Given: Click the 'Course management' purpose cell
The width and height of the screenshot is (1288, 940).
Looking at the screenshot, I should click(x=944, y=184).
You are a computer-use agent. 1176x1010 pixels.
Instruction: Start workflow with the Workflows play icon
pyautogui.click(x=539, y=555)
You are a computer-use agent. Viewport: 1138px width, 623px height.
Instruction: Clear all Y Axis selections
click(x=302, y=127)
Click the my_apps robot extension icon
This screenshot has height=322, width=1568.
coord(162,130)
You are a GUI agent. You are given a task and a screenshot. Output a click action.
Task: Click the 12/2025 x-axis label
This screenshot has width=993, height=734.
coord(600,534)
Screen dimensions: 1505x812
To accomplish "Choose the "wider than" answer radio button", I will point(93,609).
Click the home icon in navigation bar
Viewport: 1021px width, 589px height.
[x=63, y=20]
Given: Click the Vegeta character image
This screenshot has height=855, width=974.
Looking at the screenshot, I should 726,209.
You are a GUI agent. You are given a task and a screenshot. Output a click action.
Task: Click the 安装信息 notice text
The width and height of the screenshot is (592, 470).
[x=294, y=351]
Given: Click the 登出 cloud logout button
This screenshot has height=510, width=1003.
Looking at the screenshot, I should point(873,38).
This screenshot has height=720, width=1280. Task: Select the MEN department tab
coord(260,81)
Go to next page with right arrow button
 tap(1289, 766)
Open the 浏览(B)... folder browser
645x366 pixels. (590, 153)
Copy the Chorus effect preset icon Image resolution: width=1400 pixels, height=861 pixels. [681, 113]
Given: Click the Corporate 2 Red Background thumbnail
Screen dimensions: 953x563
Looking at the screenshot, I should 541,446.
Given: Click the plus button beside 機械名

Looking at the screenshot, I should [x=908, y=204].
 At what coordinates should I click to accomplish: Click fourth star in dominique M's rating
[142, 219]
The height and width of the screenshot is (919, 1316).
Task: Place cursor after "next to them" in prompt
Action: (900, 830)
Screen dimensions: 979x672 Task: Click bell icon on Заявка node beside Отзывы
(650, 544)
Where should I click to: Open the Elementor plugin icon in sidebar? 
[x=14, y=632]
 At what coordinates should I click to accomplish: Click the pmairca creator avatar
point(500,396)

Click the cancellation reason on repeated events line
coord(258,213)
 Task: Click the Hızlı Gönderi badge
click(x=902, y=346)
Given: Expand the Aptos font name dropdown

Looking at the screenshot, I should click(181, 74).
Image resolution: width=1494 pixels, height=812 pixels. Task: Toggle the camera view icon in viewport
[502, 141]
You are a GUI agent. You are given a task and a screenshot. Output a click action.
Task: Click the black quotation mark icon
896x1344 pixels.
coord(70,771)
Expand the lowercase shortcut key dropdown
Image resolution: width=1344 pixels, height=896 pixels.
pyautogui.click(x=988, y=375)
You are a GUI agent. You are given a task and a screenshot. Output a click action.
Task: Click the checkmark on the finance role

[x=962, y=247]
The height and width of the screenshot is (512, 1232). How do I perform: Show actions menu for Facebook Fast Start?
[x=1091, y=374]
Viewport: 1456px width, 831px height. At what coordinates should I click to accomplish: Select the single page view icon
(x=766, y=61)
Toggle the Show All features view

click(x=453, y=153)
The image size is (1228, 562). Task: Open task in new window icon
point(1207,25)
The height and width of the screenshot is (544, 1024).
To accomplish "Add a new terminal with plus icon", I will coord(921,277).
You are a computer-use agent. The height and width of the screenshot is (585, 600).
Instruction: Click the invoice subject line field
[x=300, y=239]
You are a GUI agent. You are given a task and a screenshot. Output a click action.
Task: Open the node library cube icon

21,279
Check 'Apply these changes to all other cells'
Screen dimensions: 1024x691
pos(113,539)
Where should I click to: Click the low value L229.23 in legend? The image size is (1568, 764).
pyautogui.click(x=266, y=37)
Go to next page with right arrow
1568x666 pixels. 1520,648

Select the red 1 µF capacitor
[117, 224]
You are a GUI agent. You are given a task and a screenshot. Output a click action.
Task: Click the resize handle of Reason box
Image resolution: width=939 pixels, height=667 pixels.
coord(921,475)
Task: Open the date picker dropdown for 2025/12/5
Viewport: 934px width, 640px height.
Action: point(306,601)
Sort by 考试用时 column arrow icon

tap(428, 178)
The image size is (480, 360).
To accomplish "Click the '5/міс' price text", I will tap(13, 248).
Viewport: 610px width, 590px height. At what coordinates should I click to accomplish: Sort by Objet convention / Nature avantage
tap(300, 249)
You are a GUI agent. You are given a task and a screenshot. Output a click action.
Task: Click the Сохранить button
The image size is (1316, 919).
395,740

* * * * * * * * *

__WORK INSTRUCTIONS__: Copy range, inclusive: the line holding "You are a computer-use agent. Viewport: 1138px" to the line holding "Click the home icon in navigation bar". Reproduce exactly those lines of the records above and no others.

__RESULT BELOW__:
You are a computer-use agent. Viewport: 1138px width, 623px height.
Instruction: Clear all Y Axis selections
click(x=302, y=127)
Click the my_apps robot extension icon
This screenshot has height=322, width=1568.
coord(162,130)
You are a GUI agent. You are given a task and a screenshot. Output a click action.
Task: Click the 12/2025 x-axis label
This screenshot has width=993, height=734.
coord(600,534)
Screen dimensions: 1505x812
To accomplish "Choose the "wider than" answer radio button", I will point(93,609).
Click the home icon in navigation bar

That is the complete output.